TASK TO CARRY OUT: Word for word, return the lines below from the first through the line that has "Task: Click the green checkmark success icon", dropping the pictures.

(Extracted data entries)

--- --- ---

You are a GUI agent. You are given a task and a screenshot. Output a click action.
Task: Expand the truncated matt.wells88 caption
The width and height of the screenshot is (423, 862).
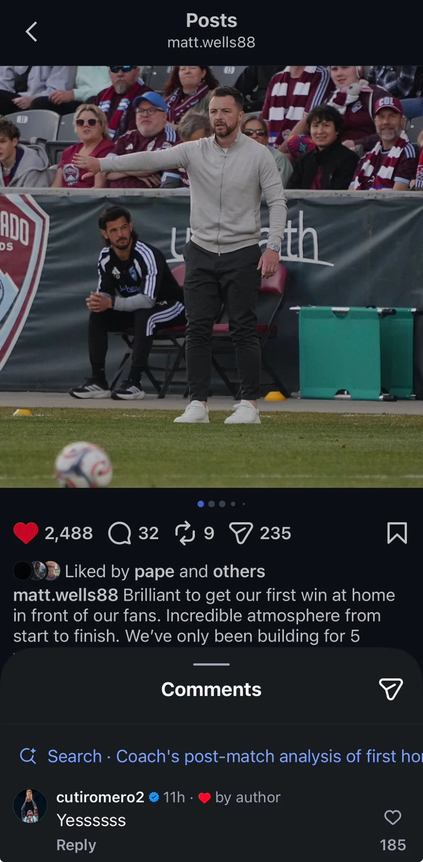204,615

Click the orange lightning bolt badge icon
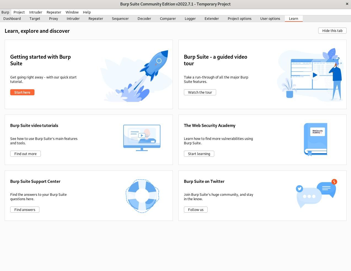(x=334, y=182)
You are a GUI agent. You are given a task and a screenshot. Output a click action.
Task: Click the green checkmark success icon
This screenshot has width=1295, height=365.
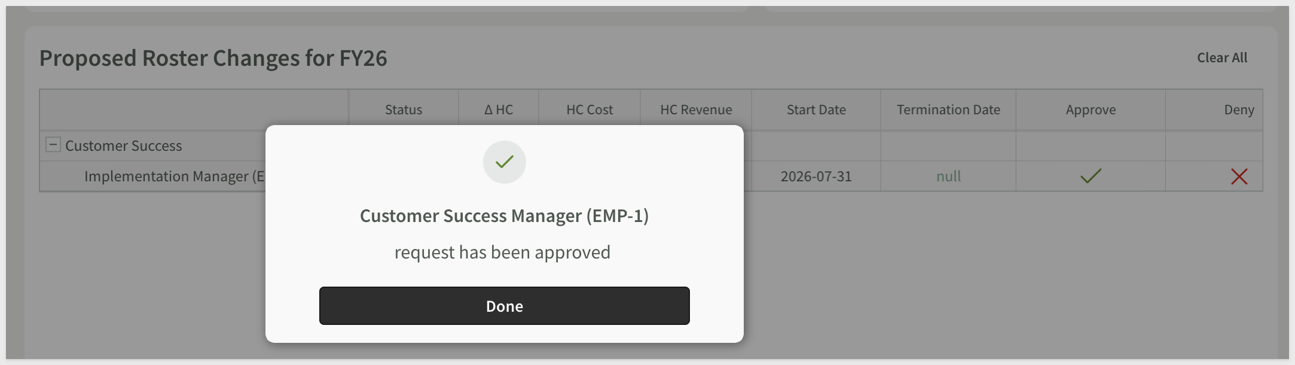[x=504, y=162]
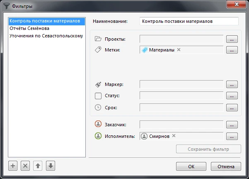This screenshot has width=249, height=179.
Task: Click the blue tag icon beside Материалы
Action: click(x=145, y=50)
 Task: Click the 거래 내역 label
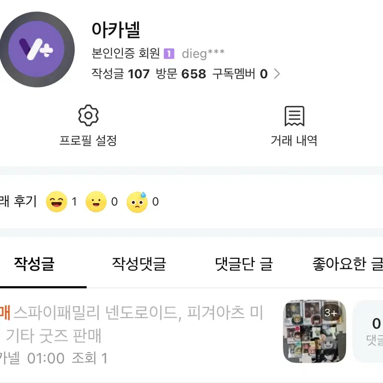pos(294,141)
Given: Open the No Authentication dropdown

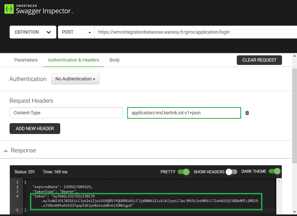Looking at the screenshot, I should (75, 79).
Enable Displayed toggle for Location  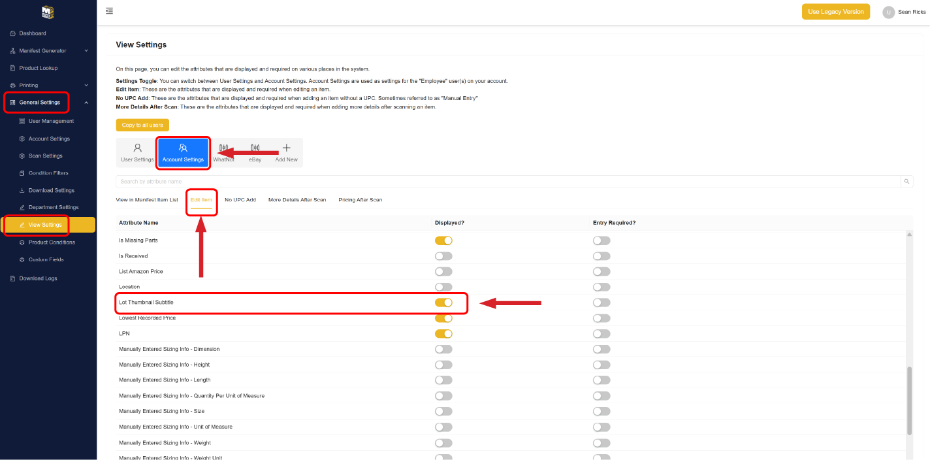click(x=443, y=287)
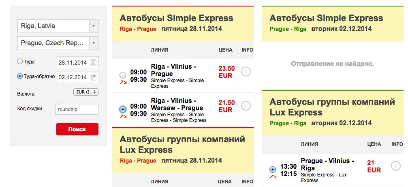
Task: Open the EUR currency selector
Action: pos(86,92)
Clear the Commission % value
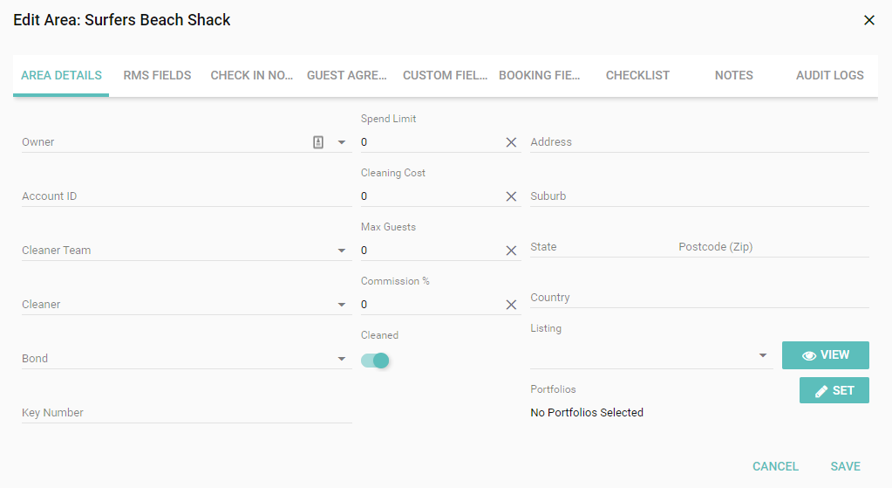The height and width of the screenshot is (488, 892). click(512, 305)
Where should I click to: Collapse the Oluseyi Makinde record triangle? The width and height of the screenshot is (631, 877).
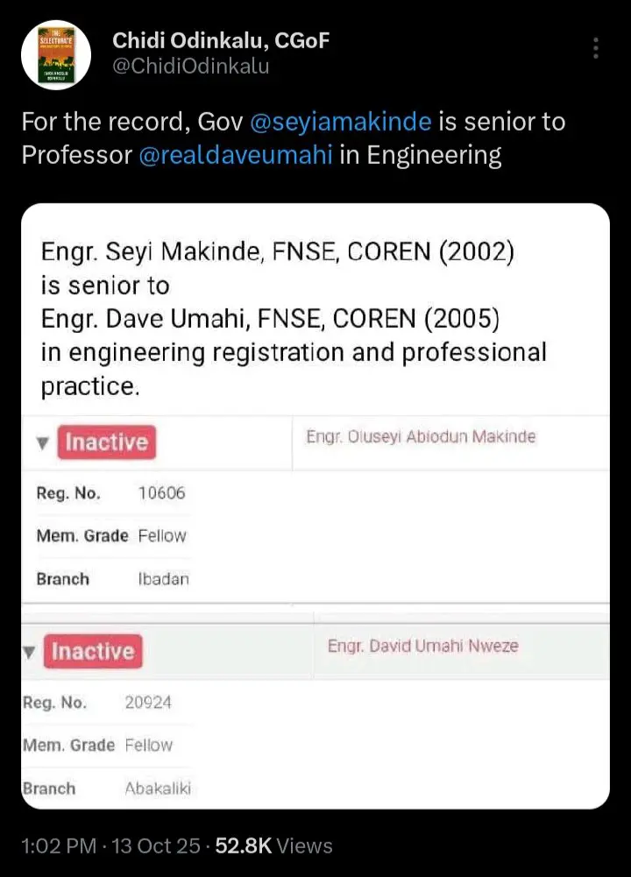pos(42,443)
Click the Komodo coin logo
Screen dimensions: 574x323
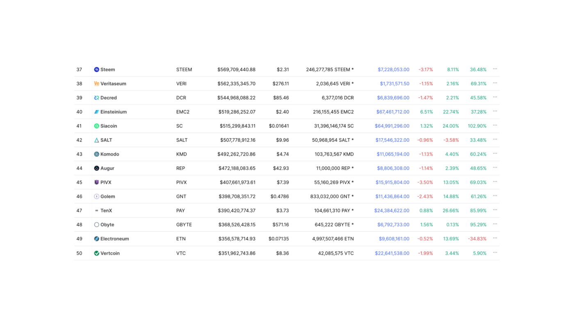click(x=96, y=154)
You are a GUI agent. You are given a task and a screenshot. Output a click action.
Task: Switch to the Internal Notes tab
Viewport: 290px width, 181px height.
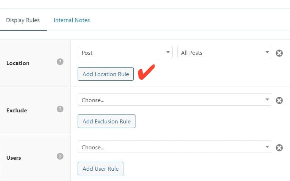[72, 20]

--- --- ---

EXERCISE ANSWER:
You are a GUI agent. You are given a task and a screenshot. Output a click action.
Task: Expand the truncated matt.wells88 caption
The width and height of the screenshot is (423, 862).
204,615

Click the orange lightning bolt badge icon
(x=334, y=182)
You are a GUI agent. You are given a task and a screenshot. Output a click action.
Task: Click the green checkmark success icon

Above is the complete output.